→ What you have to do: Write out the rows below word for word, from the very first line through the line that contains "pos(434,364)", and leave the pictures out.

→ Materials provided:
**********
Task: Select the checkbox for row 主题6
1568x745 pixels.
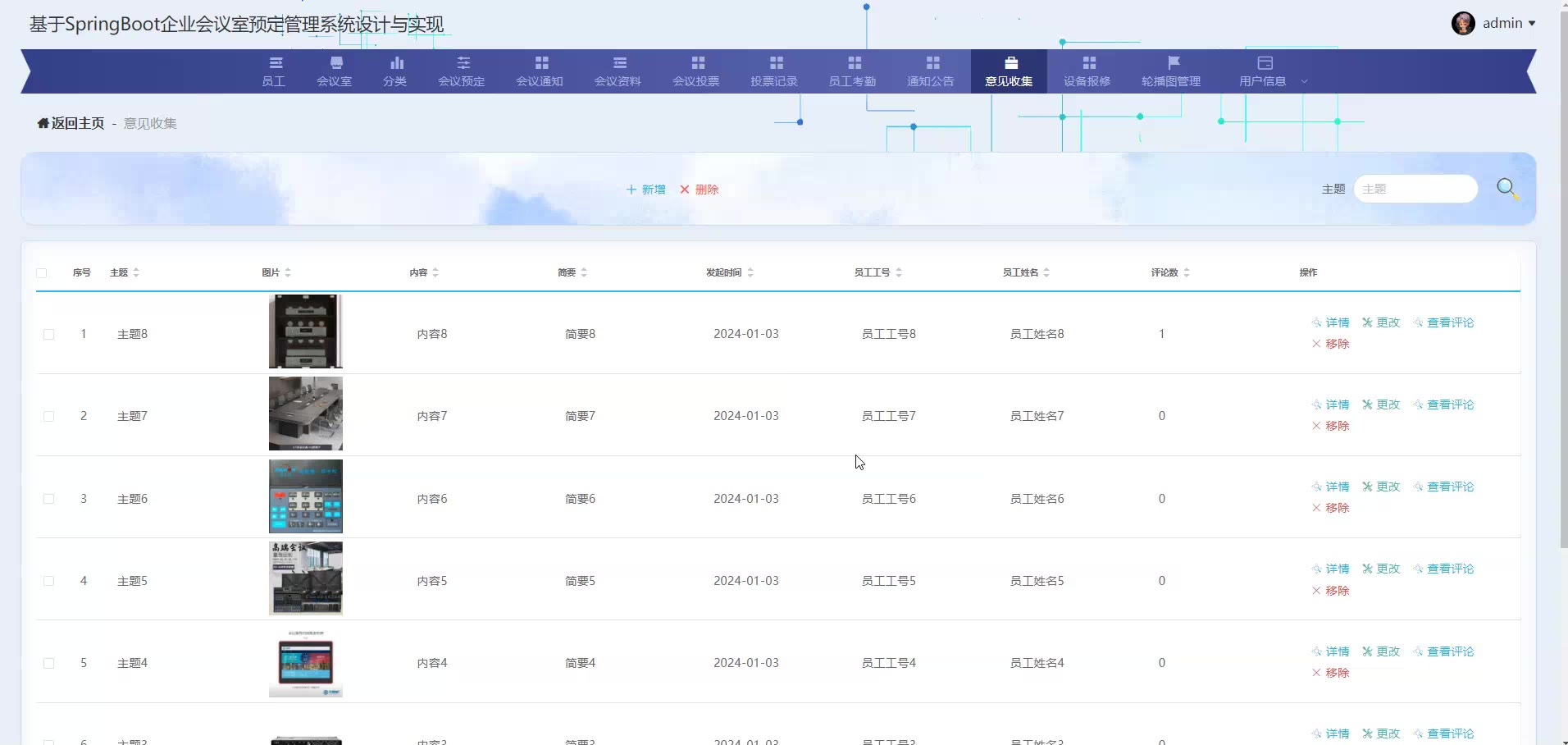Action: point(49,499)
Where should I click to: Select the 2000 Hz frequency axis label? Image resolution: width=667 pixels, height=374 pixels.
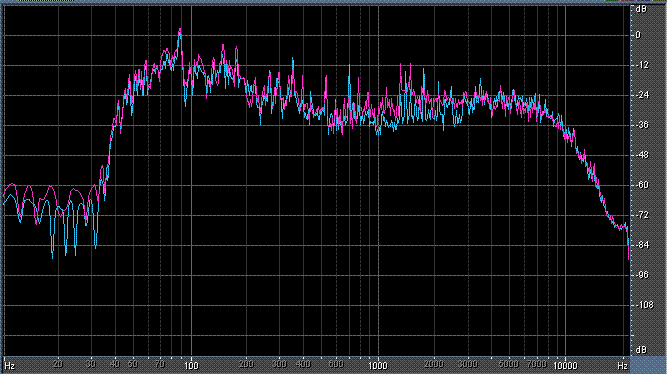pos(434,364)
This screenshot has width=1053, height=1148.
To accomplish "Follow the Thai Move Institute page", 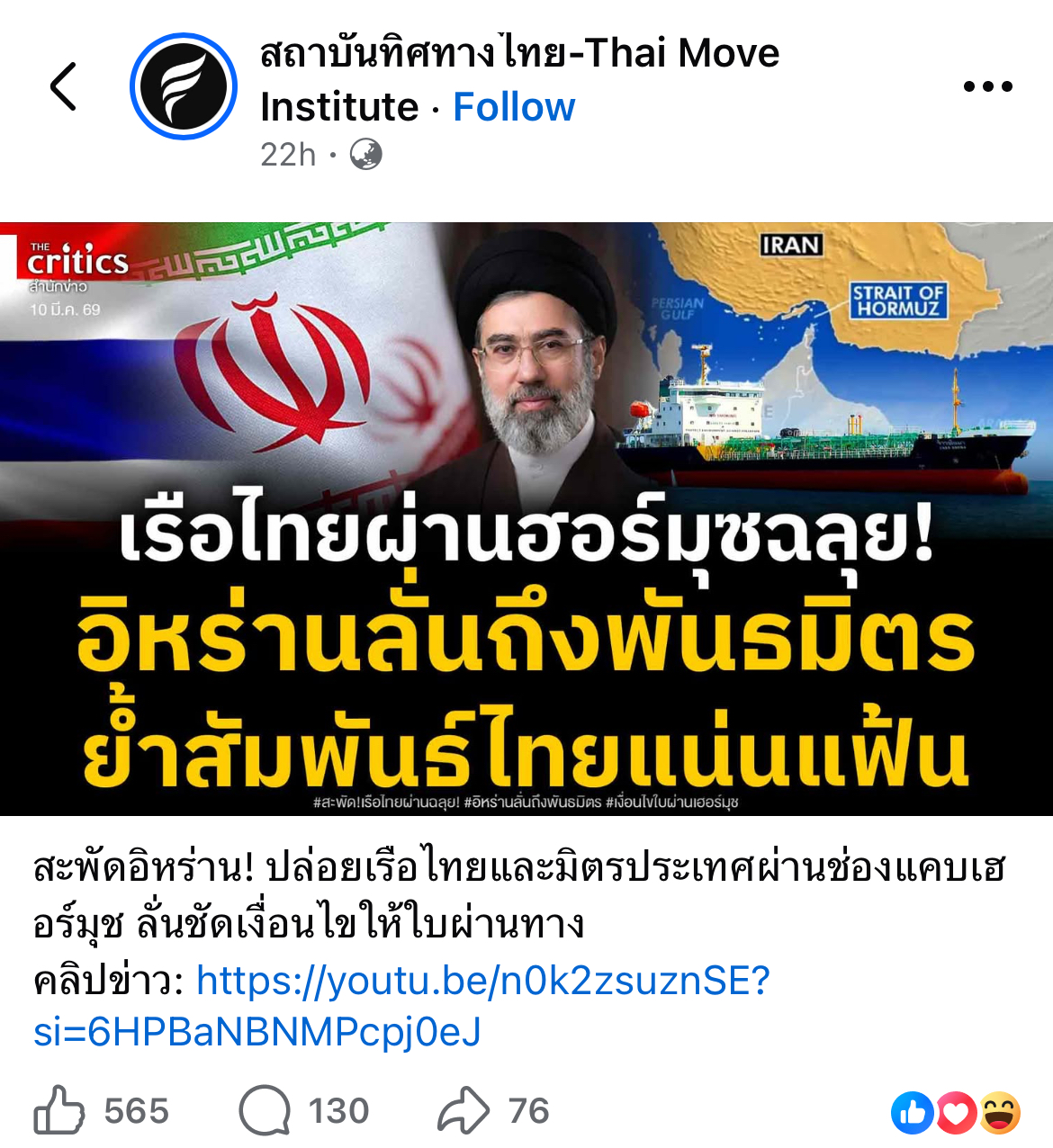I will (x=514, y=106).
**********
→ Output of the exercise:
Task: Select the checkbox for row 主题6
1568x745 pixels.
Action: point(49,499)
Where should I click to: Select the 2000 Hz frequency axis label? Image resolution: width=667 pixels, height=374 pixels.
pos(434,364)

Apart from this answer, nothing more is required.